Information on Ohio's Consumer Laws from Attorney Daniel Myers, Myers Law, LLC, not legal advice
Recently, Attorney Dan Myers of Myers Law teamed up with Scott Perlmuter of Tittle & Perlmuter to take on the unfair, deceptive, and unconscionable acts of hospitals and other medical providers in Ohio, starting with the unfair, deceptive, and confusing billing practices of the Cleveland Clinic. But this effort does not end with the Cleveland Clinic. Dan has already sued University Hospitals for similar unfair and deceptive billing / estimate conduct.

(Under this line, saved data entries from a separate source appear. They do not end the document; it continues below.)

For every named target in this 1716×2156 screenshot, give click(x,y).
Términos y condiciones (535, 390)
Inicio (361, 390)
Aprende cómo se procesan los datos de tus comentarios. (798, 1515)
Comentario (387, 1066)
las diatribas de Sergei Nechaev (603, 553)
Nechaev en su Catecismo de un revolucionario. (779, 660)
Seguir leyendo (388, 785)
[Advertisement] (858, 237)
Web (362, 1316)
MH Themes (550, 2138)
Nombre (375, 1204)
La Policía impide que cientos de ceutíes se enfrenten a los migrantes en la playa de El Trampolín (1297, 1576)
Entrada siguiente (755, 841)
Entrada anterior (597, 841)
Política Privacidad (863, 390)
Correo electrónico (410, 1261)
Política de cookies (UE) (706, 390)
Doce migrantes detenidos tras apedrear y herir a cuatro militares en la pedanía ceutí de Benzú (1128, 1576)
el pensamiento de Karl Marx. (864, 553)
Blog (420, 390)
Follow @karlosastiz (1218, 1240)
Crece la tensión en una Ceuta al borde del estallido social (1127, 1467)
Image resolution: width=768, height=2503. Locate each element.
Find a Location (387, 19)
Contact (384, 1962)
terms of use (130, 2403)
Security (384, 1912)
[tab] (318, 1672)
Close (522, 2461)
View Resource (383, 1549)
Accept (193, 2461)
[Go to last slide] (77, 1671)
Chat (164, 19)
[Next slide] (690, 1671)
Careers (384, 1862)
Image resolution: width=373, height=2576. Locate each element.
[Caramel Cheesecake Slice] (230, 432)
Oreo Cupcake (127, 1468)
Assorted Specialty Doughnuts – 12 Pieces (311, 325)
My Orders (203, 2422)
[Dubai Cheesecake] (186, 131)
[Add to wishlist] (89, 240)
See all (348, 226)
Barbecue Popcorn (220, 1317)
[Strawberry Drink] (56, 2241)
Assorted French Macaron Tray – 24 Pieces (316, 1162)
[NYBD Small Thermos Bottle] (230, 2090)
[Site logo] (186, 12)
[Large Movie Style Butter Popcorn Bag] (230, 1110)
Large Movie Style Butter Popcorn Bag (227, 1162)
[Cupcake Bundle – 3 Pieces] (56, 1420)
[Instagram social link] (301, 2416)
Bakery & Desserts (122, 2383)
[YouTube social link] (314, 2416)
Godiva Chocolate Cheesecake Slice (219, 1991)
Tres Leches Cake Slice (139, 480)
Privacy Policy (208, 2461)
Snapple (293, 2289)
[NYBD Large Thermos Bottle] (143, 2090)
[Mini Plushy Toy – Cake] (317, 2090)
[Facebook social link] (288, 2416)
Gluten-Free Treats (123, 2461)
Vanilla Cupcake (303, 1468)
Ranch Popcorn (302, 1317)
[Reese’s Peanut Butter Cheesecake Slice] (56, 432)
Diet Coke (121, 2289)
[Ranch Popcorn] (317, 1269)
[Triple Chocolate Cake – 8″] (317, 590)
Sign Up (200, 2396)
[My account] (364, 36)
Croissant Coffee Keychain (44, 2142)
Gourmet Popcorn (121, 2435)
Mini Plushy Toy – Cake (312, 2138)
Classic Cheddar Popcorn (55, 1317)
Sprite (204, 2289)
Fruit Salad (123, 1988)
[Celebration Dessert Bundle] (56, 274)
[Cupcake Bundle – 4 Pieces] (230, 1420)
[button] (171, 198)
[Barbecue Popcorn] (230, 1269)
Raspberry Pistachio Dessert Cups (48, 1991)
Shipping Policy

Since the beginning of 2020, Myers Law focused its efforts on fighting illegal and unfair billing and pricing practices of hospital systems across Ohio. From various patients treated in different hospital systems, Myers Law has discovered illegal price inflation, surprise bills, overbilling, and even patients being sent to collections when the hospital system actually owes the patient a refund! Unfortunately, none of this is isolated, and it has been going on for decades. Myers Law’s goal is to end illegal, unfair, and deceptive hospital billing practices for good in Ohio.
It is important to note that these cases are not about the doctors, nurses, or skilled health professionals that give life-saving care and world-class treatment to patients. The medical professionals at the Cleveland Clinic, University Hospitals, and other systems, do a fantastic job, and we join everyone else in praising them for their work, including how they have risked their health and their lived while handling the current COVID-19 crisis. But these lawsuits and billing disputes are not about them. These cases are about addressing the illegal and confusing acts that are the rule, not the exception, in hospital billing administration, something that so many of us have experienced, more than once, in our lives.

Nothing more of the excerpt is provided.